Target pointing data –

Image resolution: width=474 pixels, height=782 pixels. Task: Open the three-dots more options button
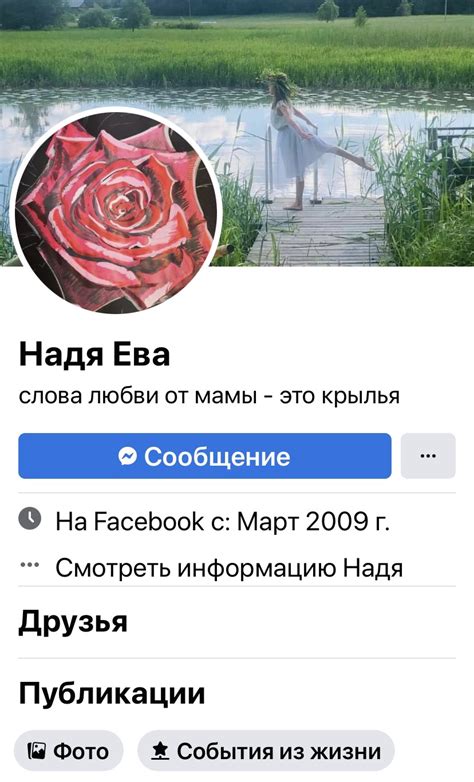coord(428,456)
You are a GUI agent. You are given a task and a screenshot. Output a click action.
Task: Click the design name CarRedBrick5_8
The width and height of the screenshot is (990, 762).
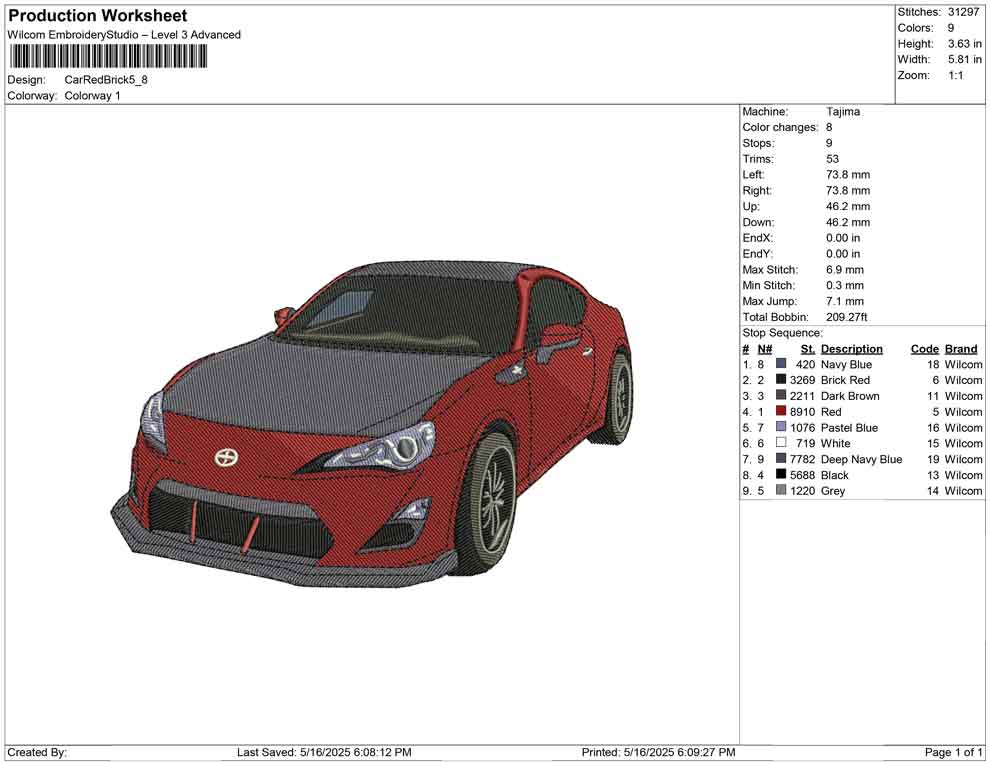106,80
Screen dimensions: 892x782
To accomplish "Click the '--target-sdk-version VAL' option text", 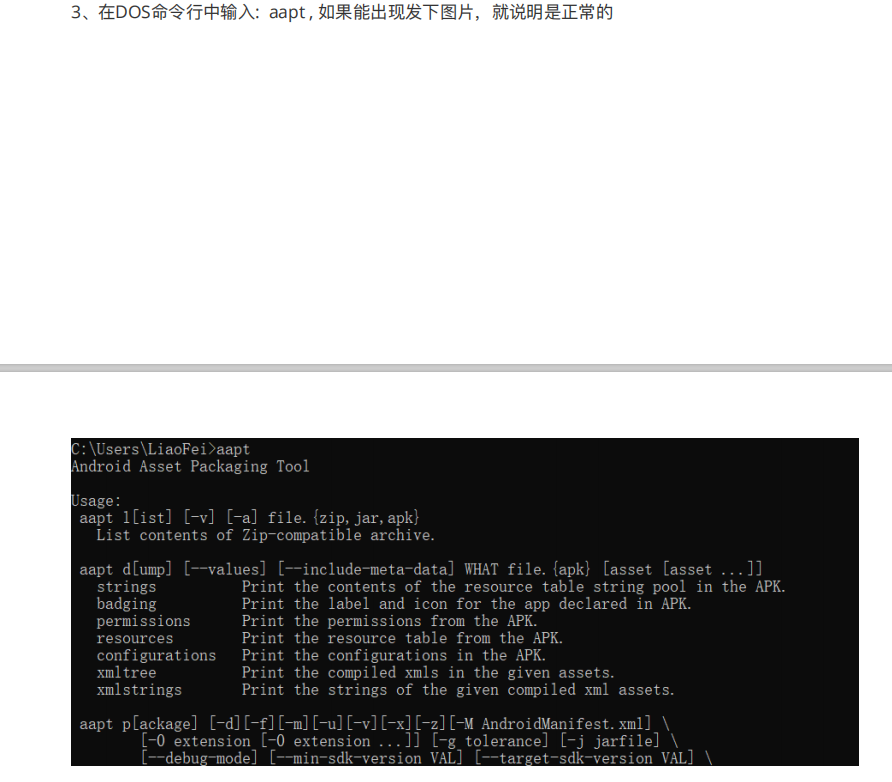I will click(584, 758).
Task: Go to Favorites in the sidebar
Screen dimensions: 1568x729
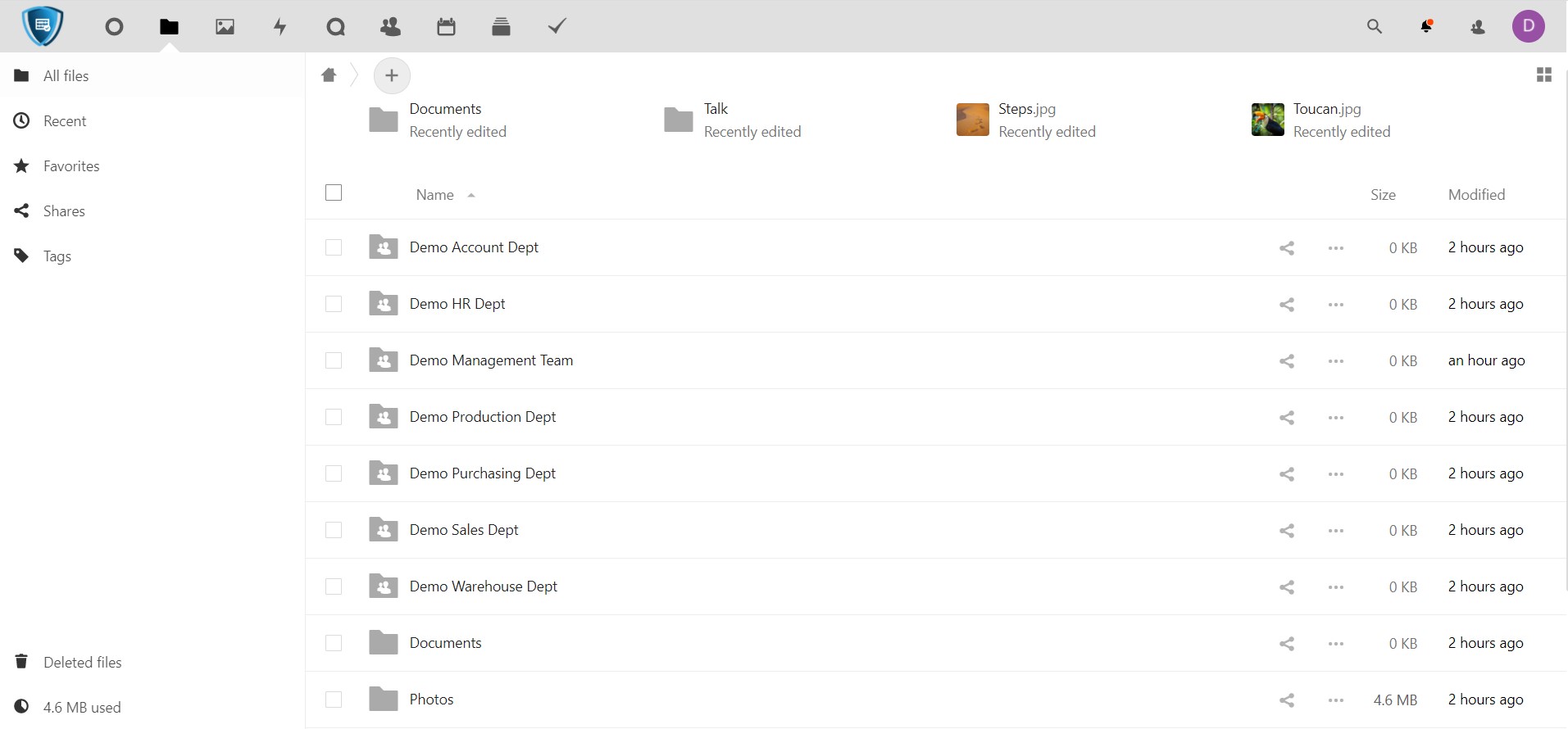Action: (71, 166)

WRITTEN EXERCISE –
Pick out each line of the entries above that contains the string "width", and copy those lines in full. Case counts.

SOLUTION FOR THIS EXERCISE –
Image resolution: width=474 pixels, height=782 pixels. Task: Open the three-dots more options button
The width and height of the screenshot is (990, 762).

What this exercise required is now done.